## 抜粋
━━━━━━

2020年5月9日土曜日

御殿坂から猫又橋、砂利場坂の千石まで

白山台地の東の縁をたどり、蓮華寺坂、伊賀坂を上り下りして先端の戸崎町、旧細川男爵邸(現白山閣)まで来た。

別ブログ
20200504 千石緑地、明化小、白山通りの工事
20200508 指ケ谷と戸崎町、白山閣

 
国土地理院のHPから

明治42年
昭和7年
昭和32年

白山台地の南端をぐるりと西に回り込み、今度は台地の西縁を北上する。
右(東)をみながら坂を探す。

2020-05-02
台地に向かう坂道はあるが、白山閣から続く崖のため行き止まりが多い。
右は中山紙工

臨済宗妙心寺派、天長山是照院わきに私道と坂がある。

片側にアパートがある路地の奥は階段。
40年前、谷中に住んでいたころも狭いところに自転車を止めていたな。

最後は行き止まり。出窓に猫がいた。
私道だが眺めがいいので是照院坂とする。
2020-05-02
緑は小石川植物園だろう。

東へ細い路地が何本もあり、どれも崖で行き止まりというのは菊坂のようだ。
コロナで暇を持て余す子供と親が野球をしていた。

崖と坂から離れて念速寺に立ち寄ったが、別ブログで書く。

2020-05-02 白山雲母保育園
雲母という文字を久しぶりに見た。
黒っぽく光り薄くはがるれケイ酸塩の鉱物、小中学校の理科を思い出す。

しかし「えっ? ウンコ幼稚園?」と聞き返されるのではないか? 
この名前はないだろう。

何気なく検索したら、きらら保育園と読むらしい。
子どもたちは当然キラキラネームが多いだろうが、保母さん、預ける母親もキラキラネームが好きなのかな。
とおもったら、「きらら」はちゃんとした言葉のようだ。もちろん漢字は雲母とかく。
字づらと音感が違いすぎる。最初からカタカナで書けばいいのに。
きららという音が欲しかったのに、漢字で書いたら泥臭くなる。

漢字の読み方というのは、まず話し言葉があって、そのものを表す漢語がきたとき、その話しことばが読み方になる。訓読み、音読みはこうしてできた。だから「きらら」も悪くないのだが、小中学校で習わないと違和感が出る。

初めて知ったのだが雲母保育園は、モード・プランニング・ジャパンがチェーン展開しており、東京を中心に47か所もあるという。

なおも北に歩くと、ようやく白山台地に上がれるちゃんとした坂道に出た。
しかも江戸時代からある。
2020-05-02 御殿坂
ここは昔舘林藩下屋敷があり、藩主は家光四男綱吉。
そのため白山御殿と呼ばれ、坂名はそこから。
そのご幕府の御薬園と松平駿河守(伊予今治3万5千石)下屋敷となり、いまは東大理学部付属植物園。

植物園の塀の中に蔦の這う宿舎があった。
無人で荒れている。

2週間ほど前に訪ねた網干坂、氷川坂の下を過ぎ、台地下の道を北上する。

━━━━━━

## データ
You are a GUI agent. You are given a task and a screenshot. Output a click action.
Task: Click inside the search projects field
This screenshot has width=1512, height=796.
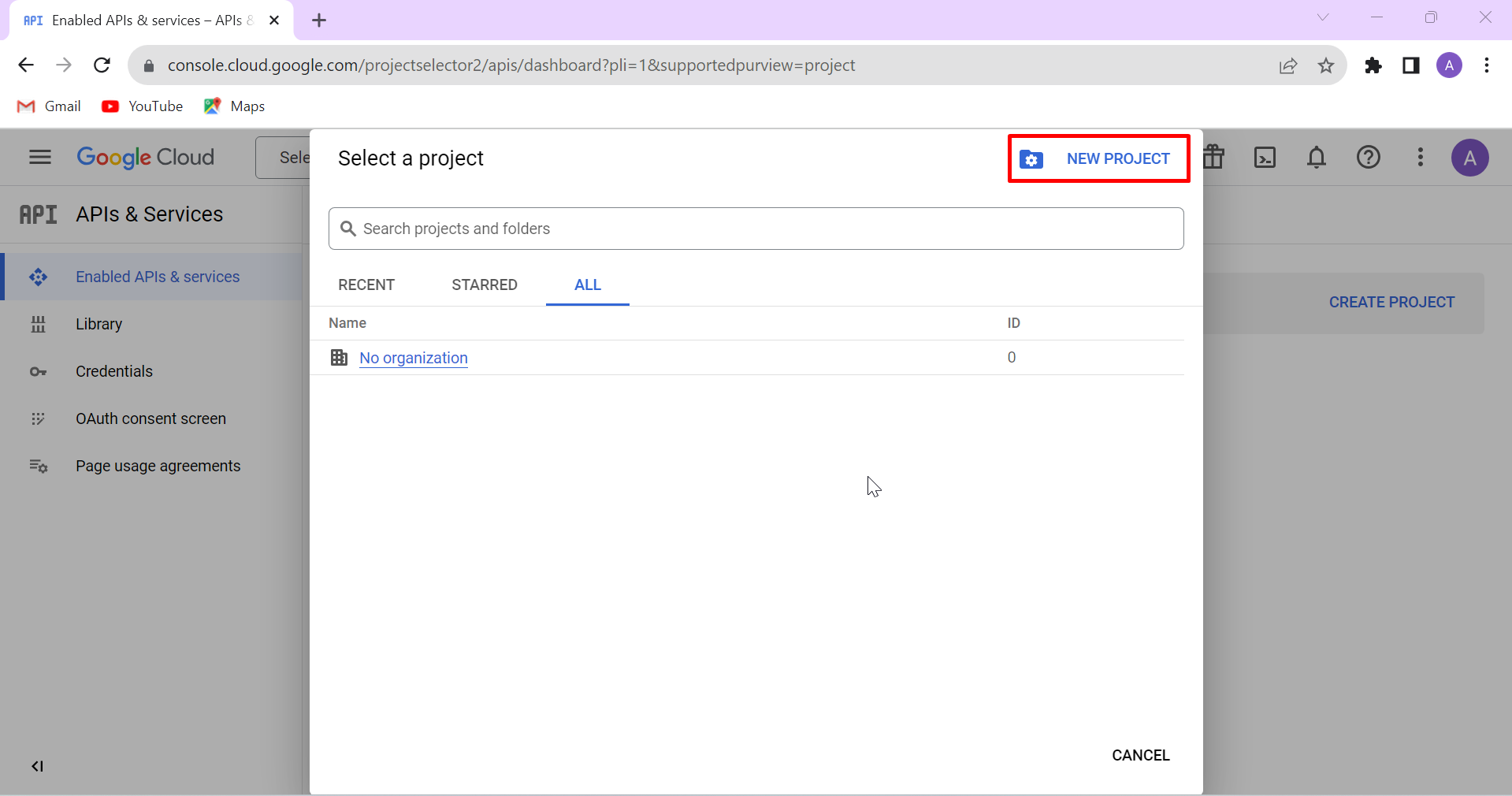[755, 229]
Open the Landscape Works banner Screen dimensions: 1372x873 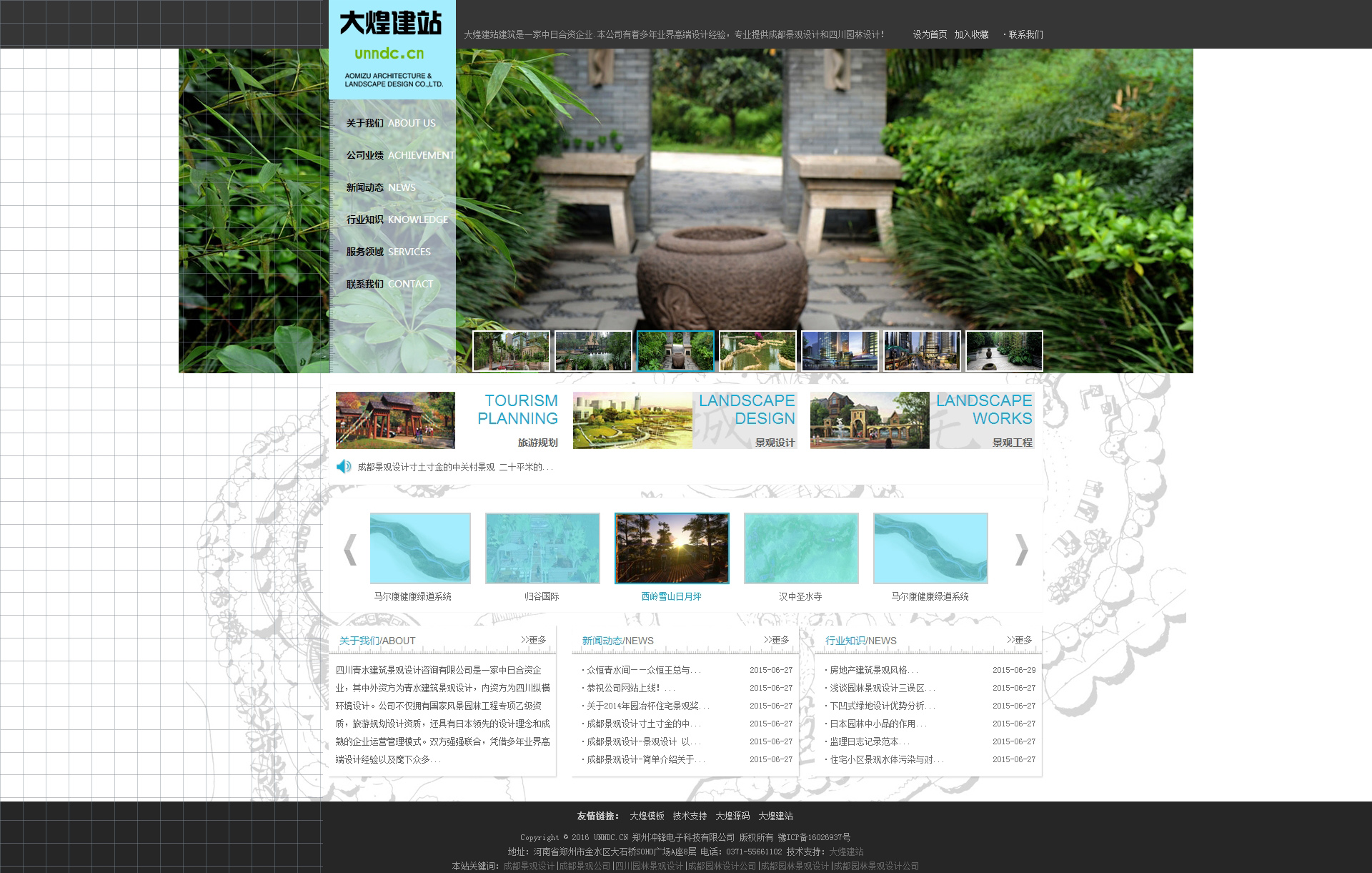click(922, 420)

━━━━━━

## 問題
1 – データの行から、文字列「screenshot」を含むものをすべて絞り込んでそのまま書き写してください。大文字と小文字は区別します。
2 – 白山台地の坂めぐりの抜粋を、最後の文の後から書き進めてください。

## 各問の解答
1 –
You are a GUI agent. You are given a task and a screenshot. Output a click action.
This screenshot has width=1512, height=796.

2 –
坂道はない。
崖上の武家地と崖下の田んぼでは行き来がなく、道も必要なかった。

左に太田胃散の本社ビルの裏を過ぎると
立派な門柱のマンションみたいなのがあった。
見れば矢橋大理石(株) 千石第一寮
建物前に衝立のように大理石のパネルが立ち並んでいる。
それだけでなく、門、地面、建物、すべてが商品見本のようだ。

2020-05-02 雄和紙工(株)
大理石御殿の反対側は昔ながらの建物。
白山台地の西の低地には印刷業、紙工業が多い。

坂道がないまま、千川の暗渠をたどると不忍通りに出た。
猫又坂
確か説明版があったはずだが、と道路を渡り小さな緑地にいってみたがない。

「猫又橋際公衆便所」と名前がついている。

ふと見ると歩いてきた南側に見えたので再び道路を渡った。
猫又橋の親柱の袖石という。
親柱も袖石もよくわからず、イメージがわかない。

昭和7年(1932) 
暗渠になる前の千川(小石川)に猫又橋がかかっている。
木の根っこの股で橋を作ったから根子股橋、あるいは妖怪の猫又が出たからともいう。

池袋の西、豊島区千早、要町辺りから始まり、谷端川、千川、礫川といくつも名前を持つ小石川は、文京区随一の大河、宅地化で水田が消えてから大雨でよく氾濫した。
洪水対策のため下流部を鉄筋コンクリートの暗渠にしたのは、地図の2年後、1934年である。
坂の名前は橋から。

明治42年(1909) 陸地測量部

ところで猫又橋、猫又坂といわれていた昔、当然この道、不忍通りはない。
開通(1922・大正11)前の古地図を見れば、橋から白山台地を上がり右折して植物園の上のほうに行く道があった。
いま、不忍通りの南に並行して残る。

2020-04-16 
右が猫又坂 旧道 
このくらいの斜度がないと坂に名はつかない。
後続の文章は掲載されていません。